While Benedict is not expected to make any concessions to demands for the Church's rules to be modernised, the Holy See is well aware of growing dissent – particularly in Germany, Austria and German-speaking Switzerland.

Frustration with the Church's staunch adherence to tradition came to the fore in Germany after the Second Vatican Council (1962-65), with the rise of reform movements such as "We Are Church" pushing for change.

Now nearly 150 German, Austrian and Swiss theologians are calling for significant changes, from accepting divorce, female priests and married ministers, to acknowledging gay couples and giving lay people greater roles.

In Germany, where the Protestant and Catholic communities are roughly the same size, much emphasis is placed on rights linked to personal life choices. The close proximity of the two faiths has also turned the country into a sort of laboratory for Christian thought.

Young Catholics – who often marry Protestants – are increasingly seeking the sort of freedoms enjoyed by the Protestant faith where women can become priests, ministers can marry and homosexuality and divorce are accepted.

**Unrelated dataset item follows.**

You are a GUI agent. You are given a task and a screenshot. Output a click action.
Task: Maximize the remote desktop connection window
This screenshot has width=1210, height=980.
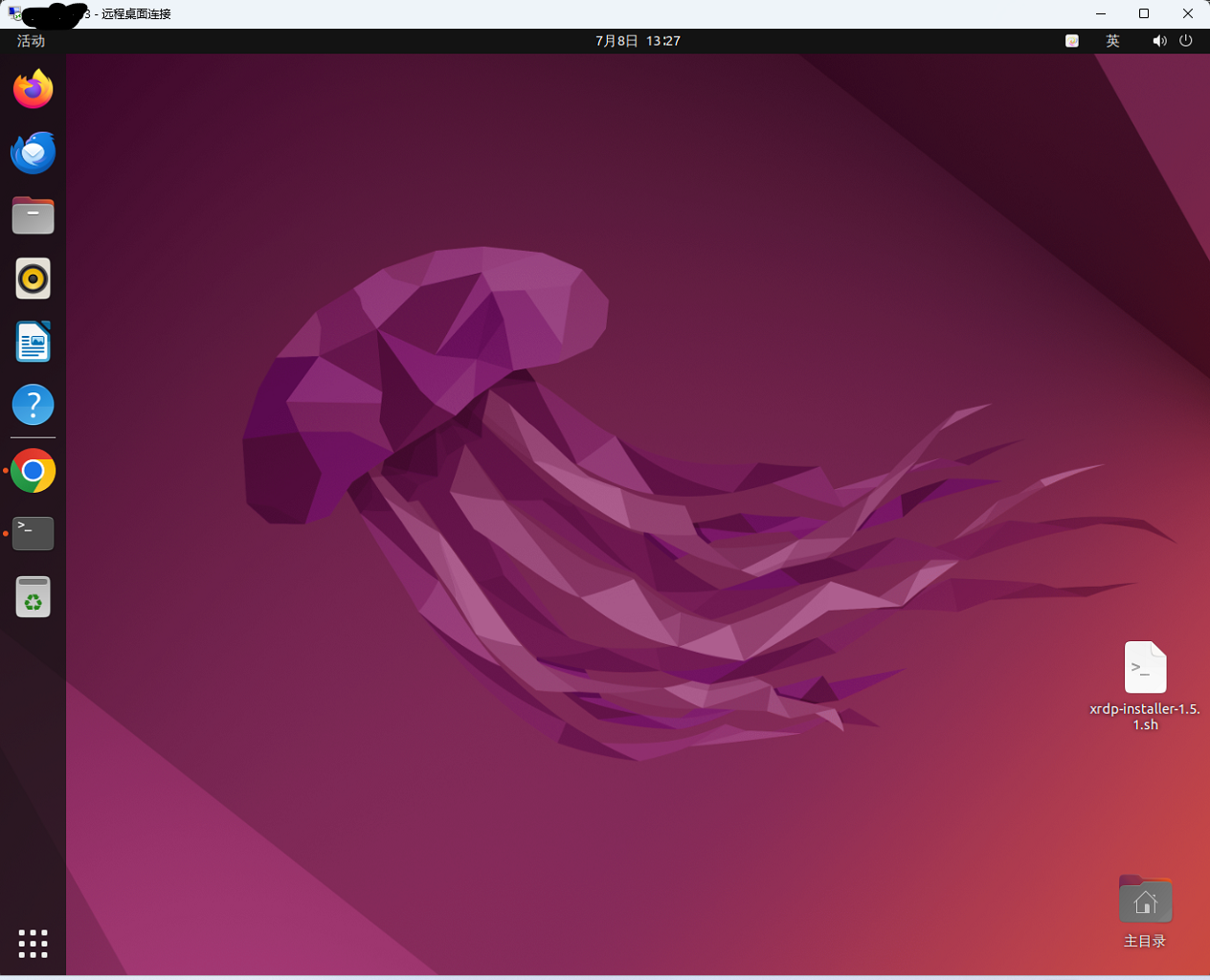[1144, 13]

The cleric sex abuse scandal has done nothing to help the Church's position.

"Protestantism is generally considered 'progressive,' and in touch with the times," German historian and specialist Etienne Francois said.

There is "the idea that being celibate goes against nature, that the institution is nothing but an old, anachronistic machine which blocks the evangelical message and which needs to be profoundly modernised," he said.

While the tension between conservatives and progressives within the Roman Catholic Church goes back decades, it flared up once again at the start of the 2000s, when the Vatican ordered the Church in Germany to stop its involvement in abortion advice centres.

The head of the Episcopal Conference, Robert Zollitsch, who suggested in 2008 that celibacy for priests could be reviewed, has called for divorced people – such as the German President and member of the Christian Democratic Union party, Christian Wulff – to be able to take communion.

The rising number of Catholics who are adopting liberal positions worries the Vatican. In Austria, an appeal for disobedience – signed by 330 authors – was judged to be "justified" by three quarters of the population.

Story continues below…

The pope, say those who know him well, is very aware of the "wound" caused by the number of faithful divorcees, but a change in position is nonetheless improbable – and the same goes for recognising gay Christians.

The Holy See insists that Benedict XVI "proposes" rather than "imposes" teachings and that his speeches avoid moral condemnations and reflect his respect for freedom.

As for the question of female priests, a salient issue in Germany, the pope points to the Gospels – in particular the fact that Jesus was surrounded by unmarried male apostles – to insist that a reform is not in his power.


The Local (news@thelocal.de)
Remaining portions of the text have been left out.